Saved data entries:
[Start of section]
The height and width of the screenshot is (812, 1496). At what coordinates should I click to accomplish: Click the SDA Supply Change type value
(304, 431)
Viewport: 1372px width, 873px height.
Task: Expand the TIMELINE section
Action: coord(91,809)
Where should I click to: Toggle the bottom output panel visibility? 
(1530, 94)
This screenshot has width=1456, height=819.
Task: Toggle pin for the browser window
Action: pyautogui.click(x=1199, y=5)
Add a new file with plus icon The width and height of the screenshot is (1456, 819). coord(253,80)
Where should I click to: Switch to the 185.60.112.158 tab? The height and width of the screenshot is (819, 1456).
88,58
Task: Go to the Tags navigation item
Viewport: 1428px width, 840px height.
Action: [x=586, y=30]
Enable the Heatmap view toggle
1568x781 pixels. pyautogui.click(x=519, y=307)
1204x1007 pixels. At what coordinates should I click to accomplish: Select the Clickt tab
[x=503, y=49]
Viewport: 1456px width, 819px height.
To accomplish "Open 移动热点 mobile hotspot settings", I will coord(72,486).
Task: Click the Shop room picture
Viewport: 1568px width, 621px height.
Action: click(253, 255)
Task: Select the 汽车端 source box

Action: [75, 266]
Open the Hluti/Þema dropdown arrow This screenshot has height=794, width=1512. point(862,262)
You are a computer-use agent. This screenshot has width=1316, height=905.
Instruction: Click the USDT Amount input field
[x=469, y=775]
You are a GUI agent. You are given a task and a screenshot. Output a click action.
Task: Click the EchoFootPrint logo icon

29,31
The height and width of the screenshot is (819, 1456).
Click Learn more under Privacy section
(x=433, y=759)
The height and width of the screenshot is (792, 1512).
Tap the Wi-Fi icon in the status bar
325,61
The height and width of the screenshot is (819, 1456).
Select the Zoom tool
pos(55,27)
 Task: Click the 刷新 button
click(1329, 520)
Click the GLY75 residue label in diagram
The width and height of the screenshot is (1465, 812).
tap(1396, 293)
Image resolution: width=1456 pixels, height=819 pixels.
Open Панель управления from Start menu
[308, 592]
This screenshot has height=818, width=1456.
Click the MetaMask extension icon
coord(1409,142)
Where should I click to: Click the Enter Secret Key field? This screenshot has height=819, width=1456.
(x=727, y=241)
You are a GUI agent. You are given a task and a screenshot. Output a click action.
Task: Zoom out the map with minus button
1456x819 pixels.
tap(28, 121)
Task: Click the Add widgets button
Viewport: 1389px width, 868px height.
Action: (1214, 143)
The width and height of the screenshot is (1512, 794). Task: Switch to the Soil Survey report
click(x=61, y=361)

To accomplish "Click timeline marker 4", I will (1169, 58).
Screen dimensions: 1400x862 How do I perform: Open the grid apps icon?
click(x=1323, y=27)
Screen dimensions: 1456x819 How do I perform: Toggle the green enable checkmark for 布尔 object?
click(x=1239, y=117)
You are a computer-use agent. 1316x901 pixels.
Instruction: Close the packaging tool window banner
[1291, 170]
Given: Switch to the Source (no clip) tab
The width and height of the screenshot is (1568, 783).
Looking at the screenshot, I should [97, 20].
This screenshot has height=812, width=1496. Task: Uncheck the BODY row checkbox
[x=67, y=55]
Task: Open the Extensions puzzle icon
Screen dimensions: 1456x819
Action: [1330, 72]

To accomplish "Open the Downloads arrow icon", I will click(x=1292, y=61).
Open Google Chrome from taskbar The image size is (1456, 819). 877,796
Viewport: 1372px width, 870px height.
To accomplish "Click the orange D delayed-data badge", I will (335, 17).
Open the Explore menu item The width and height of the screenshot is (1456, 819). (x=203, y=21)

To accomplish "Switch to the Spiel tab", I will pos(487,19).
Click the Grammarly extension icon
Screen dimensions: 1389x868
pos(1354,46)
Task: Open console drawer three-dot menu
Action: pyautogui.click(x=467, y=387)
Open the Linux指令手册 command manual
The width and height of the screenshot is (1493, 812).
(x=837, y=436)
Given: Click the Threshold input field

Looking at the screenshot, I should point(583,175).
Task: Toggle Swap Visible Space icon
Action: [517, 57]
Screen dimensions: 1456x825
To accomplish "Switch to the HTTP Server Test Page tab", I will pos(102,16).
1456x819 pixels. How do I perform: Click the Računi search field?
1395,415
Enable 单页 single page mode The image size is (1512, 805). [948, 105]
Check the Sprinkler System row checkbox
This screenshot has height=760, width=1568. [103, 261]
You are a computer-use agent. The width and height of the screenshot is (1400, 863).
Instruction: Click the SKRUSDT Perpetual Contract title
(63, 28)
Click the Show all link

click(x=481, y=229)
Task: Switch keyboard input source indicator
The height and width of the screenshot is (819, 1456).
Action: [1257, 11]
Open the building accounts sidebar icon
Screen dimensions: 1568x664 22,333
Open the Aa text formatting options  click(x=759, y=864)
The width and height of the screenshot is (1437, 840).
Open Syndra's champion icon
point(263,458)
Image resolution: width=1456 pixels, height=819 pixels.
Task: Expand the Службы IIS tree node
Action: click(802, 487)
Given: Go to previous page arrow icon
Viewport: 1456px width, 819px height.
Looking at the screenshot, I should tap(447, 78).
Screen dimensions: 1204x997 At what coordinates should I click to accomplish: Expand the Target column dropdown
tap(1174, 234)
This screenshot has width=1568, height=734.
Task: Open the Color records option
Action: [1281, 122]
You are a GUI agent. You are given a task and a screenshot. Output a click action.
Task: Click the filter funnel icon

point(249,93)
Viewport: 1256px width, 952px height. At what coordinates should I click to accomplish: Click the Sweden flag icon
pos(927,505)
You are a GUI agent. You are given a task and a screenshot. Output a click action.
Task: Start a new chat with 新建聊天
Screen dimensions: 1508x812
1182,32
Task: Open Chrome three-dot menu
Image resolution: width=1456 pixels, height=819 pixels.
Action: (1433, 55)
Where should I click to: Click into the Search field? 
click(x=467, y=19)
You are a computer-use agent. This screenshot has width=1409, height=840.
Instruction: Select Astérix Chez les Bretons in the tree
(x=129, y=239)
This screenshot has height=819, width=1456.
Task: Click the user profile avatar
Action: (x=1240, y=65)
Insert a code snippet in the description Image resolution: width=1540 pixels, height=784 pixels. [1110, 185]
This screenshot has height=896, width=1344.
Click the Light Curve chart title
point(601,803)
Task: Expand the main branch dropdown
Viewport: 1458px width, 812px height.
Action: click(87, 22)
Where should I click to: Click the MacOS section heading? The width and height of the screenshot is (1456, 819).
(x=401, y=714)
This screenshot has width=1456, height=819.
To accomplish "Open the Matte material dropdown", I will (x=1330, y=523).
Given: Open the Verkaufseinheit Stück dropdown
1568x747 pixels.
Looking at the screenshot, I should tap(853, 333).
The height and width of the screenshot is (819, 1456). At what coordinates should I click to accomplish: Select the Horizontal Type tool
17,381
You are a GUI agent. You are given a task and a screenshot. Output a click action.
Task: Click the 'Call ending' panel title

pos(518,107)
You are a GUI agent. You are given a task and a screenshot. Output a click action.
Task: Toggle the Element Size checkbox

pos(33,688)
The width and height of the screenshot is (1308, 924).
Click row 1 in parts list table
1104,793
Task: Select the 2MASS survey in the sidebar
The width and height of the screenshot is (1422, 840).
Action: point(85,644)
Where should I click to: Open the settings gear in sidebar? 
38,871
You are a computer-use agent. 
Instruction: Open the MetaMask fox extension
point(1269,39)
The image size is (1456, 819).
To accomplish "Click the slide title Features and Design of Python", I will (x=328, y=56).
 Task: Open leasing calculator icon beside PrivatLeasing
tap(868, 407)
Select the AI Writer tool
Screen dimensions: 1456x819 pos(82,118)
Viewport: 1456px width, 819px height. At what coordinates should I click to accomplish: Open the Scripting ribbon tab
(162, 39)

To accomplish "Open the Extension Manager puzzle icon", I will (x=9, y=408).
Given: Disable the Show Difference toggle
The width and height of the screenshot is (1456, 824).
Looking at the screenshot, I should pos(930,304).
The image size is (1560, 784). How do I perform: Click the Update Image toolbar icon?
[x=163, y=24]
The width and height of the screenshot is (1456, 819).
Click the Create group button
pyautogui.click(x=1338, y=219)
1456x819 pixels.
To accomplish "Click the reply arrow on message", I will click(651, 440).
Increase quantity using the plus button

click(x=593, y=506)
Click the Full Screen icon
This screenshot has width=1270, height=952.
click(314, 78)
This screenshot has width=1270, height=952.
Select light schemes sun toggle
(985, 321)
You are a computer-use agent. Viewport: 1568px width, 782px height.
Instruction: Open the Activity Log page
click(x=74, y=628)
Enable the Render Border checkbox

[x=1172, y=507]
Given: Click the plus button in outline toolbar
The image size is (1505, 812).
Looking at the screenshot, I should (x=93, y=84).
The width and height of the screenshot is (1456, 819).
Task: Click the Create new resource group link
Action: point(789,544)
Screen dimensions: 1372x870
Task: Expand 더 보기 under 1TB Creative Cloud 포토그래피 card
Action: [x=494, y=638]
[End of section]
Requirement - Look through the entries and return every line where "puzzle" appears.

Expected output -
Task: Open the Extensions puzzle icon
To accomplish "Open the Extension Manager puzzle icon", I will (x=9, y=408).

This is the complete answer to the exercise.